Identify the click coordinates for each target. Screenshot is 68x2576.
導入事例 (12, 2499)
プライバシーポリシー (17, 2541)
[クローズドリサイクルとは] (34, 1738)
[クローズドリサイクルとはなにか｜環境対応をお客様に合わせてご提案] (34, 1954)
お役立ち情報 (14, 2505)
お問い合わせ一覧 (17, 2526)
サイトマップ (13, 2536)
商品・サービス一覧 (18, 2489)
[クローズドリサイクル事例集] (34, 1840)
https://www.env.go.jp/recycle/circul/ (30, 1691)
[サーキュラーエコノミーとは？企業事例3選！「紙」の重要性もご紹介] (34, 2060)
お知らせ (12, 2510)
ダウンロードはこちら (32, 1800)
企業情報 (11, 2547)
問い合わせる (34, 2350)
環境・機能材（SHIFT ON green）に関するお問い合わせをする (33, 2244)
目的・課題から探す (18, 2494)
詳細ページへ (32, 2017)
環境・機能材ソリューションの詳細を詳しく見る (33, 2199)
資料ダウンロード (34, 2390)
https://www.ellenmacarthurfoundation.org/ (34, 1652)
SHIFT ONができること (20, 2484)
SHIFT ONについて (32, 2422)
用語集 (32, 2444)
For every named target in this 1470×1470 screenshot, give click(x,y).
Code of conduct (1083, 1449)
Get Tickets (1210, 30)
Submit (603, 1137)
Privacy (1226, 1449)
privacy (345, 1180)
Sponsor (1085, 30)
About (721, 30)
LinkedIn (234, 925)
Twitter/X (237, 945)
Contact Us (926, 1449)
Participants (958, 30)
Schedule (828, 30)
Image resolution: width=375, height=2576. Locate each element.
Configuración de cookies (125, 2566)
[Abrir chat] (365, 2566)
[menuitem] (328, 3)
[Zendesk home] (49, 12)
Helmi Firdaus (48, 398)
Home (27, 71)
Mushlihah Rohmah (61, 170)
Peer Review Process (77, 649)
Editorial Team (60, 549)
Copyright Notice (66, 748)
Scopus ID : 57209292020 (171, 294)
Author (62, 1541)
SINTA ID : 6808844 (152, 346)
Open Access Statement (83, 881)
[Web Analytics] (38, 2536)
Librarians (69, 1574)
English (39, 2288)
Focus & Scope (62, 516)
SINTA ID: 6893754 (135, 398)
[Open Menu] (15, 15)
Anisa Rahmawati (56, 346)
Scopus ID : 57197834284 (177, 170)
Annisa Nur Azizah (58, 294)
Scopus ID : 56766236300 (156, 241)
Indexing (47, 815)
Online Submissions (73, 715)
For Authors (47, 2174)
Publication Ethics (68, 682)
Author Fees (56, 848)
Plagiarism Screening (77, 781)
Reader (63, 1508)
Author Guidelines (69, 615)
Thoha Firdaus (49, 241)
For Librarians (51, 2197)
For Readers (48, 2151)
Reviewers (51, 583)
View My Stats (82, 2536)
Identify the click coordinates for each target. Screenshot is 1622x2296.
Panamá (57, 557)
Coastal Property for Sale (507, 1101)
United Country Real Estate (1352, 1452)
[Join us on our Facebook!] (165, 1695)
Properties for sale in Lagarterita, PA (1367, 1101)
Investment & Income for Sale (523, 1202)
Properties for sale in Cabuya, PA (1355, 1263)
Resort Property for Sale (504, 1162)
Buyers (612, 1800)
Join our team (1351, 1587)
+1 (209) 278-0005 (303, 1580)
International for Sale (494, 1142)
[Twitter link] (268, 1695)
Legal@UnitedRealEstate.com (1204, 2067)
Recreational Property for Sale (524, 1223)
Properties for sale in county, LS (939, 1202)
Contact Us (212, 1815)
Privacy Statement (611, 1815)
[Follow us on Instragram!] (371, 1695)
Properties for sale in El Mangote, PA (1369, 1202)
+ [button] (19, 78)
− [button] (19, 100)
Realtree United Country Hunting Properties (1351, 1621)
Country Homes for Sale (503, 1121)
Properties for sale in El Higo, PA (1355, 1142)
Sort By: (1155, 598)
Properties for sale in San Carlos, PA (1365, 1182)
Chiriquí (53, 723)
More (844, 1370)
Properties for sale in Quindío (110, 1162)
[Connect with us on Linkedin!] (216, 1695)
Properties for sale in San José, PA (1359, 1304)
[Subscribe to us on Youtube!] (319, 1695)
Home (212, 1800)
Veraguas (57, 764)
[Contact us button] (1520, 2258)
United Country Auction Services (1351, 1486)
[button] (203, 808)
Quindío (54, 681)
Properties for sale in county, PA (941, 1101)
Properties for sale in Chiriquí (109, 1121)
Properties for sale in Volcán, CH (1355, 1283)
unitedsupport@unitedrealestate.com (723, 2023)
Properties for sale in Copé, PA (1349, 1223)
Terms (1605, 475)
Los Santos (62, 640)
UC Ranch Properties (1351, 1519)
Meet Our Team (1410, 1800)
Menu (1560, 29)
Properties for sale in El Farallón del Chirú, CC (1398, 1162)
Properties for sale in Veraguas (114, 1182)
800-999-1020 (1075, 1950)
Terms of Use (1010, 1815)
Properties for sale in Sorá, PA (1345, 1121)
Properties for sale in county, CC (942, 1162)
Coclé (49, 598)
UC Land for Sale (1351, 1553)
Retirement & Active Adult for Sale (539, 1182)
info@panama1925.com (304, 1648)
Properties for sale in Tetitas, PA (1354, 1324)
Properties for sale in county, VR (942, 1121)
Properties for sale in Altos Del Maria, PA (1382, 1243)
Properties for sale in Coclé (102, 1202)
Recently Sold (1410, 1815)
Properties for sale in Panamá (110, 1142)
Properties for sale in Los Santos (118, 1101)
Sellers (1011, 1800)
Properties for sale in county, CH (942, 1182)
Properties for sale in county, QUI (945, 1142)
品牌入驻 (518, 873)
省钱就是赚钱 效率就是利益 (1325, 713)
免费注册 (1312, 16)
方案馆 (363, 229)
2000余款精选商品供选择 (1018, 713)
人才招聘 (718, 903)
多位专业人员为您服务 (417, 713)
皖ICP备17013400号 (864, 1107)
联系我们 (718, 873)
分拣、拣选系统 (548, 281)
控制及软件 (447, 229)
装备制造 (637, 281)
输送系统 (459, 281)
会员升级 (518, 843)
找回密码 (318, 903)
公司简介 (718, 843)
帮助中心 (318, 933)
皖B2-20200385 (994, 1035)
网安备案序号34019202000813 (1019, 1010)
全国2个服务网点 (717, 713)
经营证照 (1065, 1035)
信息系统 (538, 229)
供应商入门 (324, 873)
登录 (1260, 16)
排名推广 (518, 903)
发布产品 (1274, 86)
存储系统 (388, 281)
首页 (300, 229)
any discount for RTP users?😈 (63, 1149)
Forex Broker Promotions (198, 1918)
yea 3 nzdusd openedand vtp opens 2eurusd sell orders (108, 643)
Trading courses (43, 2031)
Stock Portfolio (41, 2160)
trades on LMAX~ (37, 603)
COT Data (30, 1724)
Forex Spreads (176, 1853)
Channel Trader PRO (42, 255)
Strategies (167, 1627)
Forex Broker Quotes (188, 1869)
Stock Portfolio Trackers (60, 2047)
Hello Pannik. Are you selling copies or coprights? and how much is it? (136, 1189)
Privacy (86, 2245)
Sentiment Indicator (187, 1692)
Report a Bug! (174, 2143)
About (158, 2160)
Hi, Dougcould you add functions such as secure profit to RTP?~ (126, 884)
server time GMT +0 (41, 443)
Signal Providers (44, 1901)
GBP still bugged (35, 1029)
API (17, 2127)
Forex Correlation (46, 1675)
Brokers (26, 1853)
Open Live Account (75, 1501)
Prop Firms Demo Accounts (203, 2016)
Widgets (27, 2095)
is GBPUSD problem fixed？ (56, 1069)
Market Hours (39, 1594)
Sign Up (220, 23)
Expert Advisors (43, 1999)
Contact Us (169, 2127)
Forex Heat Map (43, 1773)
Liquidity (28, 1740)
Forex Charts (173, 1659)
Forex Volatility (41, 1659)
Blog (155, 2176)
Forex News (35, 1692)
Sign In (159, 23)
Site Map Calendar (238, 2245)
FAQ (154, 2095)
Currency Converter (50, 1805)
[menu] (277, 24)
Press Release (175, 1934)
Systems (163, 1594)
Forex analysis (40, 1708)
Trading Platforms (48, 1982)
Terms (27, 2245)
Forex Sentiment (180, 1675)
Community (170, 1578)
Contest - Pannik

++++

→ AIM OF THE TASK
In the listing above, locate the line containing "输送系统 (459, 281)" and the line containing "Forex Heat Map (43, 1773)". Extract those two lines and every line between them, exactly as written, and only those.

→ THE COMPLETED TASK
输送系统 (459, 281)
会员升级 (518, 843)
找回密码 (318, 903)
公司简介 (718, 843)
帮助中心 (318, 933)
皖B2-20200385 (994, 1035)
网安备案序号34019202000813 (1019, 1010)
全国2个服务网点 (717, 713)
经营证照 (1065, 1035)
信息系统 (538, 229)
供应商入门 (324, 873)
登录 (1260, 16)
排名推广 (518, 903)
发布产品 (1274, 86)
存储系统 (388, 281)
首页 (300, 229)
any discount for RTP users?😈 (63, 1149)
Forex Broker Promotions (198, 1918)
yea 3 nzdusd openedand vtp opens 2eurusd sell orders (108, 643)
Trading courses (43, 2031)
Stock Portfolio (41, 2160)
trades on LMAX~ (37, 603)
COT Data (30, 1724)
Forex Spreads (176, 1853)
Channel Trader PRO (42, 255)
Strategies (167, 1627)
Forex Broker Quotes (188, 1869)
Stock Portfolio Trackers (60, 2047)
Hello Pannik. Are you selling copies or coprights? and how much is it? (136, 1189)
Privacy (86, 2245)
Sentiment Indicator (187, 1692)
Report a Bug! (174, 2143)
About (158, 2160)
Hi, Dougcould you add functions such as secure profit to RTP?~ (126, 884)
server time GMT +0 (41, 443)
Signal Providers (44, 1901)
GBP still bugged (35, 1029)
API (17, 2127)
Forex Correlation (46, 1675)
Brokers (26, 1853)
Open Live Account (75, 1501)
Prop Firms Demo Accounts (203, 2016)
Widgets (27, 2095)
is GBPUSD problem fixed？ (56, 1069)
Market Hours (39, 1594)
Sign Up (220, 23)
Expert Advisors (43, 1999)
Contact Us (169, 2127)
Forex Heat Map (43, 1773)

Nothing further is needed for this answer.